However, I never used RAM on an FPGA (that is the reason I did not
initially lean towards that solution). Is there some obvious, flagrant
, blatant drawback when using RAM , instead of FFs ? Especially since
there is 36 times more RAM bits than available FFs (288K vs 8K). And in
RAM, ALL the bits can be used!

According to the timing waveform in the specs, it only requires 1 cycle
for read and 1 cycle for write --so I do not think loss of cycles
between data transters will be an issue, especially if the data rate is
~150 times slower than the fastest clock available. The module that
performs the multiplication can thus be time-multiplexed.

It is sounds like it is working on a DSP, rather than a FPGA, if one
foregoes the use of FFs...:-)

Depending on speed, using an FPGA can be exactly like using a DSP.

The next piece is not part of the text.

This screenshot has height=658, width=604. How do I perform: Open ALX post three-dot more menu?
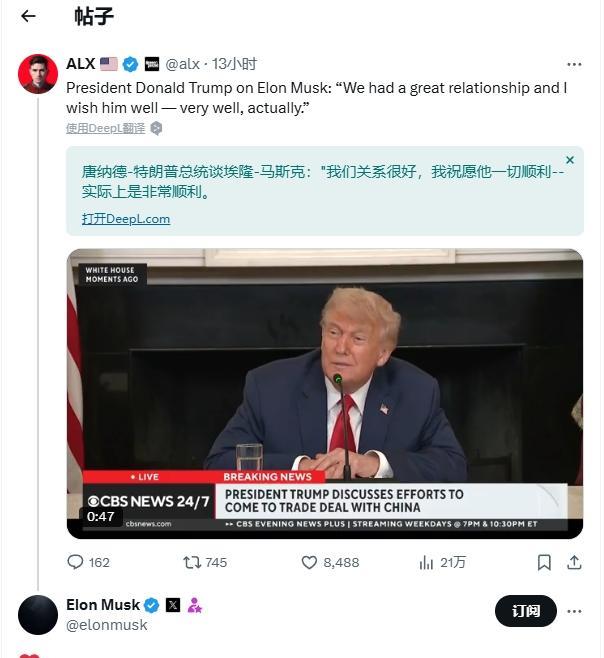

The use of the BRAM basically means you are building a custom DSP
machine, which will 'execute' a fixed program (based on a FSM),
manipulating the BRAM contents much like a DSP would bring operands in
and out of the ALU, to and from memory.

Personally, if something this slow would work, to make your life easier,
you might consider Microblaze as the processor, and execute both program
and data from BRAMs. That way the program (which may already be in c
code) could remain in c code.

Or, alternatively, use a "real" DSP processor, as (let's be honest) the
FPGA may be extreme overkill for what you may be doing.

If the speed there is just not fast enough, there may be hardened FFT
filter structures that are serial, rather than parallel, which still may
be fast enough (faster than a DSP), and yet use fewer resources (than a
full parallel one). The SRL16s are particularly good at this, as you
have up to 16 FFs for the SLICEs with SRLs/LUTRAM.

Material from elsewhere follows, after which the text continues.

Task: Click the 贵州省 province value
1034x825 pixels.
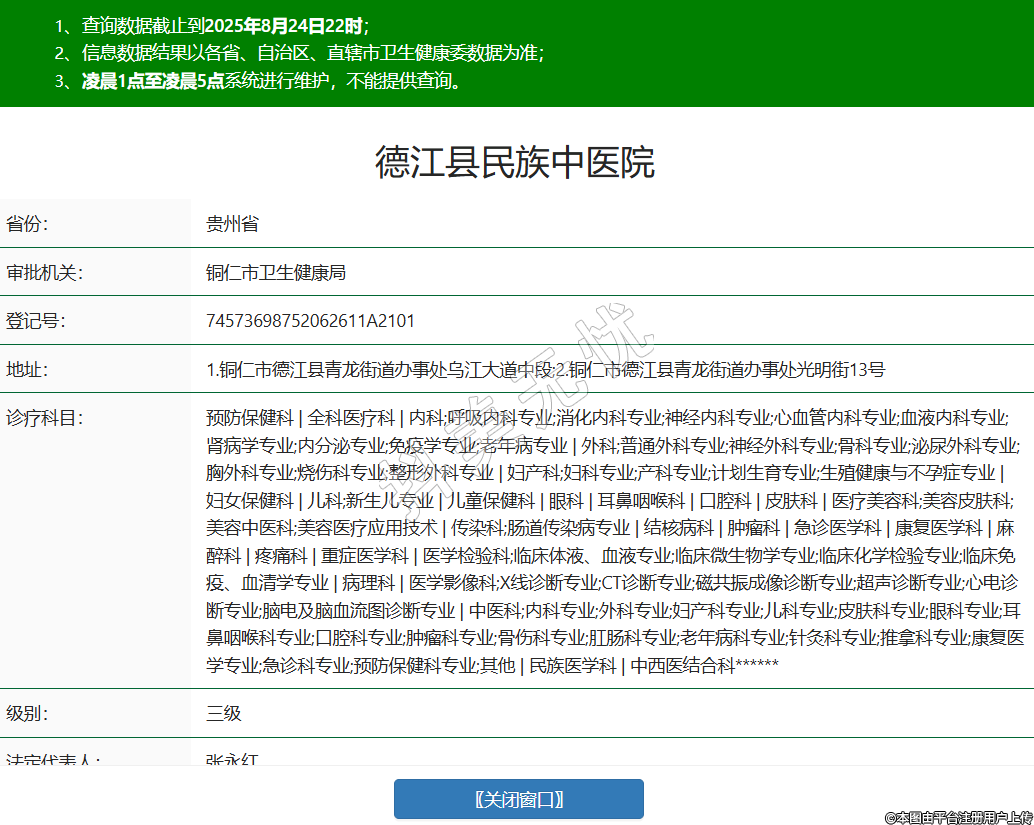Action: pyautogui.click(x=232, y=223)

Remember that a parallel multiply may not be needed, and a serial
multiplier may be a lot less hungry (for resources, overall).

Many extreme audio applications (see NAB conference) use serial
processing of many audio streams at once on a signle FPGA for a superb
cost/performance point.

Finally, if the problem can be partitioned in time into more than one
piece, I have seen people calculate part 1, store results in an external
SRAM, reconfigure, and then read in last part and calculate part 2,
store results in external SRAM, etc...

"Roger Bourne" <[email protected]> wrote in message
news:[email protected] oups.com...
<snip>
> BlockRAM. Great idea! I checked the timing specs of the blockram
> module, and it seems pretty fast.1clock cycle to write and 1 clock
> cycle for read. max freq of ~160MHz. No need for a complex multiplexing
> network. In fact, there is no need for delay elements
> (FFs)alltogether!.
>
> However, I never used RAM on an FPGA (that is the reason I did not
> initially lean towards that solution). Is there some obvious, flagrant
> , blatant drawback when using RAM , instead of FFs ? Especially since
> there is 36 times more RAM bits than available FFs (288K vs 8K). And in
> RAM, ALL the bits can be used!
>
> According to the timing waveform in the specs, it only requires 1 cycle
> for read and 1 cycle for write --so I do not think loss of cycles
> between data transters will be an issue, especially if the data rate is
> ~150 times slower than the fastest clock available. The module that
> performs the multiplication can thus be time-multiplexed.
>
> It is sounds like it is working on a DSP, rather than a FPGA, if one
> foregoes the use of FFs...:-)
>
> -Roger

If you want a dedicated port to a controller to allow on-the-fly update of
coefficient values, a dual-port RAM would implement the controller on one
port and the data I/O on the other. If you have a fixed configuration, you
can dedicate one port for read, one for write, and your data can flow at the
full 320 MHz BlockRAM rate. Dual-ports are great.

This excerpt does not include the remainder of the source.